Prima Giorgia Meloni, poi Matteo Salvini che ha parlato di “una schifezza“, infine tutti i partiti italiani, dal M5s al Pd fino a Laura Boldrini. La politica indignata chiede di non giocare la finale di Supercoppa italiana tra Juventus e Milan in programma a Gedda, in Arabia Saudita, il 16 gennaio prossimo. Un appuntamento deciso già nel giugno scorso, quando la Lega Calcio ha stipulato un accordo da 20-21 milioni di euro complessivi per disputare tre edizioni in cinque anni in terra araba. La polemica a scoppio ritardato nasce dalla vendita dei biglietti con due settori separati, uno “riservato agli uomini” e uno per famiglie, cioè “misto uomini e donne”. I partiti parlano di diritti delle donne svenduti in nome dei soldi, ma il calcio non fa altro che seguire “logiche” uguali a “quelle del Paese a cui appartiene”, è la replica del presidente della Lega Serie A, Gaetano Micciché.

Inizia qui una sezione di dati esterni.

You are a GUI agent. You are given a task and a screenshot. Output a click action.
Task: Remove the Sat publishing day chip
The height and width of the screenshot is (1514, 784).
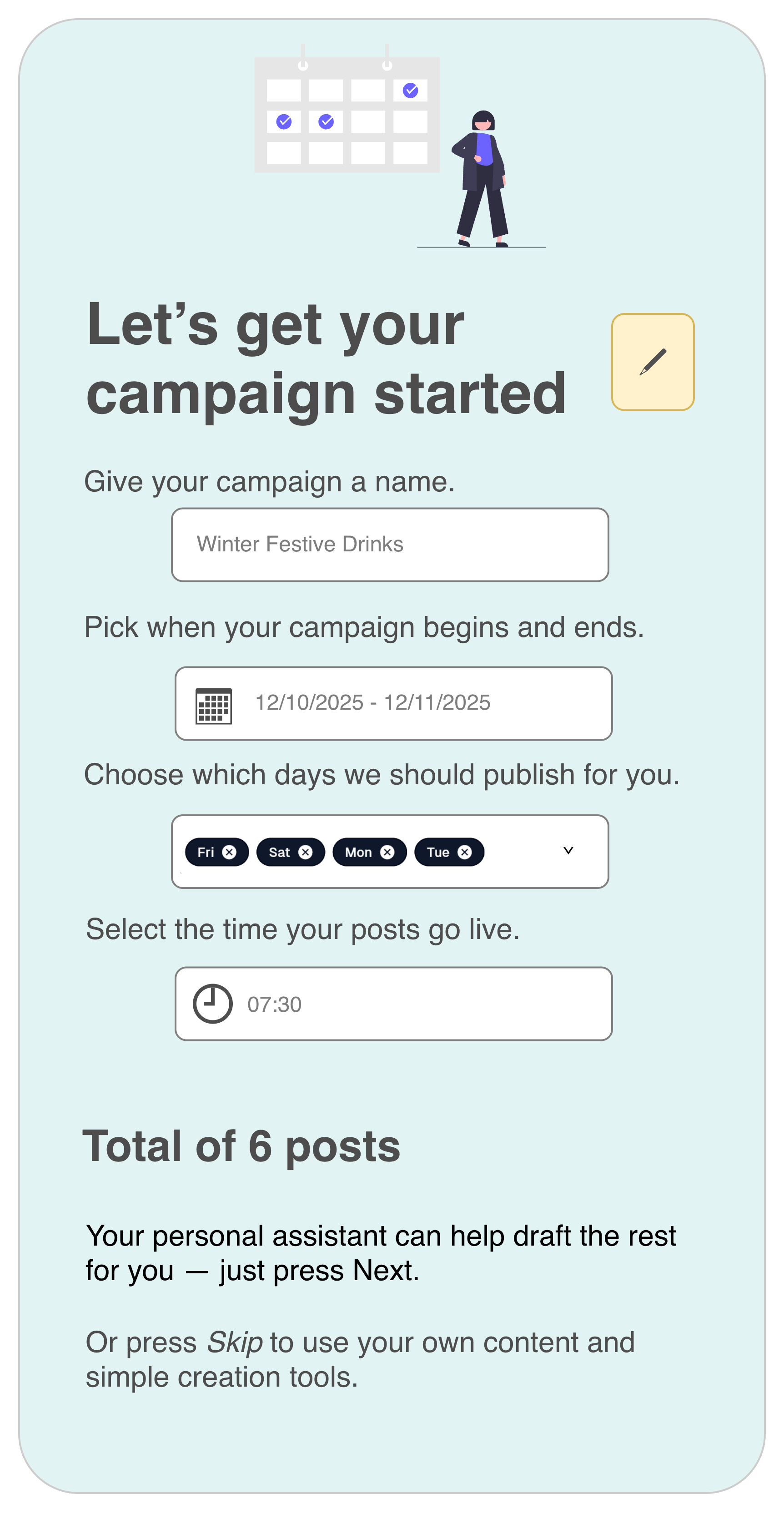pos(306,852)
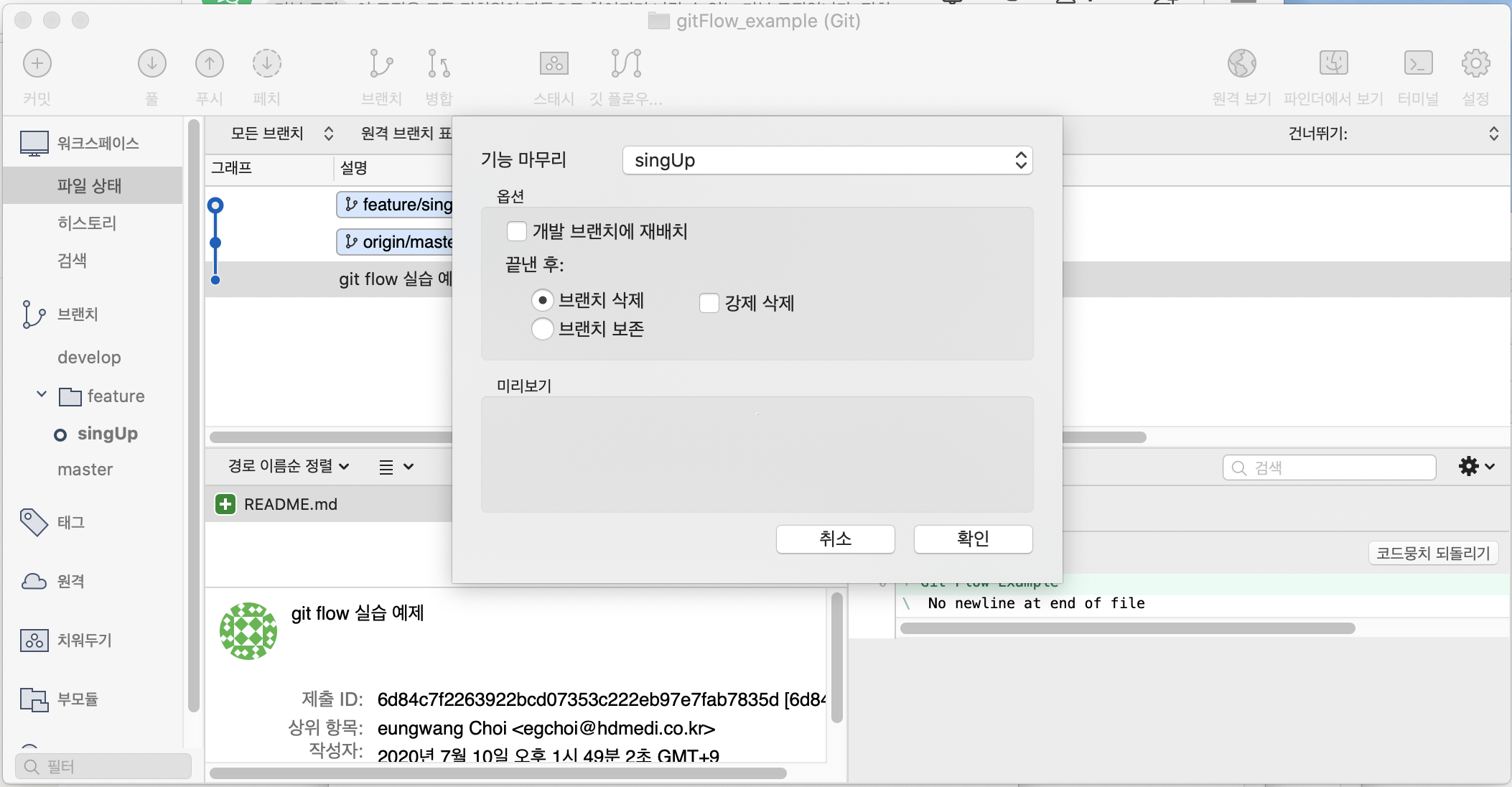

Il numero uno del pallone sottolinea come l’Arabia Saudita sia “il maggior partner commerciale italiano nell’area mediorientale grazie a decine di importanti aziende italiane che esportano e operano in loco, con nostri connazionali che lavorano in Arabia e nessuno di tali rapporti è stato interrotto“. Micciché smentisce anche quanto scritto da Meloni e poi ripreso da Salvini: “Voglio precisare che le donne potranno entrare da sole alla partita senza nessun accompagnatore uomo”, quindi non ci sarà nessun divieto di ingresso per il genere femminile. Le donne però non potranno girare liberamente per lo stadio e non potranno seguire la partita dai posti accanto al terreno di gioco, perché sono quelli riservati ai soli uomini. “La nostra Supercoppa sarà ricordata dalla storia come la prima competizione ufficiale internazionale a cui le donne saudite potranno assistere dal vivo”, si difende il presidente della Lega.

La risposta della Lega Calcio
“Il sistema calcio non può assurgere ad autorità sui temi di politica internazionale, né può fare scelte che non rispettino il sistema Paese”, ha replicato Micciché, sottolineando quella che a suo parere è la contraddizione tra l’indignazione odierna e gli affari che l’Italia intrattiene in altri contesti con Riad. “Al contrario – ha proseguito il presidente della Lega Calcio – è un fondamentale supporto alla promozione del made in Italy e dei suoi valori.”. Micciché ha anche sottolineato come la Supercoppa “fin dal 1993 nella sua prima edizione all’estero, è stato il biglietto da visita per esportare e promuovere il calcio italiano nel mondo”, citando le quattro edizioni giocate in Cina, le due negli Stati Uniti, “così come in Qatar e in Libia“.

“Con il benestare di Fifa, Uefa e Confederazione asiatica stiamo andando a disputare una gara di calcio ufficiale in un Paese con proprie leggi sedimentate da anni, dove tradizioni locali impongono vincoli che non possono essere cambiati dal giorno alla notte“, ha spiegato il presidente della Lega Calcio Serie A. “Fino allo scorso anno – ha continuato – le donne non potevano assistere ad alcun evento sportivo, da pochi mesi hanno accesso ad ampi settori dello stadio, che hanno iniziato a frequentare con entusiasmo, e noi stiamo lavorando per far sì che nelle prossime edizioni che giocheremo in quel Paese possano accedere in tutti i posti dello stadio“.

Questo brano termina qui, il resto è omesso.